START Document text

We all know (or should know) the minimal rules of a well-maintained oral health: brush correctly, floss, visit your dentist twice a year. However, while we do follow this minimal set of good oral behavior, many of our daily bad habits lead to the formation of plaque – which in turns leads to tooth decay, tooth loss and other dental serious illnesses.
Plaque is that sticky, colorless pelicule of bacteria that forms on teeth, making them feel fuzzy. It is most visible when we don’t brush our teeth and, by all intents and purposes, it is a true slimy lair of bacteria and the substances they produce. If left untreated this biofilm leads to the damage of tooth enamel, cavity formations, gum diseases, formation of tartar or calculus on the teeth, bad breath and many other dental health disorders. While you can try some reliable halitosis cure methods, ending up on the dentist’s chair to fix cavities and infections just because you indulge in your bad habits is not like a walk in the park. Let’s see today the most common five bad habits that lead to tooth plaque.
1. Poor Oral Hygiene
Forgetting to brush at least twice a day, poor brushing habits, forgetting to floss and skipping your dental visits lead in time to the formation of plaque which can lead to the more dangerous problems mentioned above. Don’t allow plaque to proliferate and become something more health threatening! Brush at least once in the morning and once in the evening and floss daily. Plaque proliferates also in between the teeth and without flossing, you risk more severe damages. Bad brushing is also an encouraging factor for plaque thriving. Brush for the recommended 2 minutes, don’t skin the side of the teeth and the tongue, brush as close as possible to the gums’ line and make sure you reach the teeth in the back.
2. You Eat Junk Food
Sugar and starches are the number one type of foods that contain carbohydrates and leave traces and particulates on your teeth. Cakes, candy, milk and dairy products, sodas, and soft drinks entertain the thriving of bacteria. The bacteria in turn produce acid. In time and with the improper oral health care, these acids lead to the formation of plaque and tooth decay, rotting away the enamel. What few people know is that plaque can also thrive on the tooth roots under the gums thus causing breakdowns of the bones supporting the teeth. If you have such snacks in between your meals, brush your teeth, floss and use antibacterial rinse so you can keep the bacteria causing plaque and gum disease to a minimum.
Now smoking is a general health problem which unfortunately begins in your mouth. Prolonged smoking leads to plaque build-up, yellow and stained teeth, tooth decay, discolorations, gum diseases, tooth loss, serious cases of bad breath, sore and dry mouth and tongue, and even tongue and cheeks sores and diseases. Of course, smoking can also be a contributing factor to oral cancer and mouth skin / lips irritations or skin conditions (rashes, sores etc.).
Quitting smoking isn’t a walk in the park either and it needs plenty of will and support. Many times it can also require medical and psychological support – but it would be for your own good. In case you can’t quit smoking yet, try brushing your teeth and use antibacterial mouth rinse every chance you get during the day.
4. Your Daily Cups of Java
Your morning coffee might be the only thing to actually wake you up for a new day, but the rest of the coffee cups you pour during work hours or in the evening aren’t as beneficial for your teeth as they might be for you. In fact, since we are here talking about caffeine, what you should know is that too much intake of your daily fuel might actually make you feel exhausted and fatigued due to its rebound effects.

END Document text
START Information provided

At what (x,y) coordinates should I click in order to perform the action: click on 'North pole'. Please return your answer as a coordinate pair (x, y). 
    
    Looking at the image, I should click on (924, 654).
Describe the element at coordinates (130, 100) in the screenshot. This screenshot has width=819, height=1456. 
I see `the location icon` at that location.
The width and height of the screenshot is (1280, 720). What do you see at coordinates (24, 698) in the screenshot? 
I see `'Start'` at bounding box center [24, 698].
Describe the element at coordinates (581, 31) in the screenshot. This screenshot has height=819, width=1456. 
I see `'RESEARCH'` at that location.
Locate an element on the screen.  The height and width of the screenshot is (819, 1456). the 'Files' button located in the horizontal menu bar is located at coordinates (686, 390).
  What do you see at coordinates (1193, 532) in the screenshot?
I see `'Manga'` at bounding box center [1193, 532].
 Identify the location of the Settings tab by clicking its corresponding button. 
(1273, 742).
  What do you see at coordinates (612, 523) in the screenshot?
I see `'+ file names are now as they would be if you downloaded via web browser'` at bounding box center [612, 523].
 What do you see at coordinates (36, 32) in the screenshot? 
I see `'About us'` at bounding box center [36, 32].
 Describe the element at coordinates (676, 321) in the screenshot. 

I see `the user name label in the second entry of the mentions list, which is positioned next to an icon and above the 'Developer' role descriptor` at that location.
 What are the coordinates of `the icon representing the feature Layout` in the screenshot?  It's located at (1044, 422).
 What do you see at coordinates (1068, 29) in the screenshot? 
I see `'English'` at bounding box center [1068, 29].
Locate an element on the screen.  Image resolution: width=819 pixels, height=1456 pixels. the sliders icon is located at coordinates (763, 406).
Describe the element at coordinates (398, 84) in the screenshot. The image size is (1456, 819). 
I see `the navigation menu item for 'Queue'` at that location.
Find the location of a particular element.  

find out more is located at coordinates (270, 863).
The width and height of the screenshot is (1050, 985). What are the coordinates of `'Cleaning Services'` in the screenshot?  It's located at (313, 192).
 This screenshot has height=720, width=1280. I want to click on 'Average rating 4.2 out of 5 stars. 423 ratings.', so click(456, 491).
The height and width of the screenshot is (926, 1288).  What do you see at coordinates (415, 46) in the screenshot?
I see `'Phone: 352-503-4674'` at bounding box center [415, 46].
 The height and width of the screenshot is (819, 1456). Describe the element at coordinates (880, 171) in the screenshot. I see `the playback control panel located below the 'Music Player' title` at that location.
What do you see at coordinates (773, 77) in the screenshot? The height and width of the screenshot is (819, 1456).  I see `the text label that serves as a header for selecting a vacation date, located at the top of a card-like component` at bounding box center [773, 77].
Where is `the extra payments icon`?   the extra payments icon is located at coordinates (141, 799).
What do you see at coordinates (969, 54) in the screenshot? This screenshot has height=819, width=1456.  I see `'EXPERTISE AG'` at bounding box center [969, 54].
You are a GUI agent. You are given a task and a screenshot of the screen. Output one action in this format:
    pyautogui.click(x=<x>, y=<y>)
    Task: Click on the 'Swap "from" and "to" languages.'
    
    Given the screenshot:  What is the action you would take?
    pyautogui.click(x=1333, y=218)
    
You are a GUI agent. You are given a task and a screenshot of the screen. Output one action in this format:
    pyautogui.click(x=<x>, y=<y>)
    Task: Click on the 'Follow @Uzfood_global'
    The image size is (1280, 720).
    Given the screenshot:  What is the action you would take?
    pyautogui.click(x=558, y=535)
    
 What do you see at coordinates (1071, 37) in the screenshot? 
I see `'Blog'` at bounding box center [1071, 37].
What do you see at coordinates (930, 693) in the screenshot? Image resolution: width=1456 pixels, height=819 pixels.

END Information provided

-- The task --
Copy the oral health text between "We all know" and "dental serious illnesses.", inclusive, substituting "dental hygienist" for "dentist".

-- Your solution --
We all know (or should know) the minimal rules of a well-maintained oral health: brush correctly, floss, visit your dental hygienist twice a year. However, while we do follow this minimal set of good oral behavior, many of our daily bad habits lead to the formation of plaque – which in turns leads to tooth decay, tooth loss and other dental serious illnesses.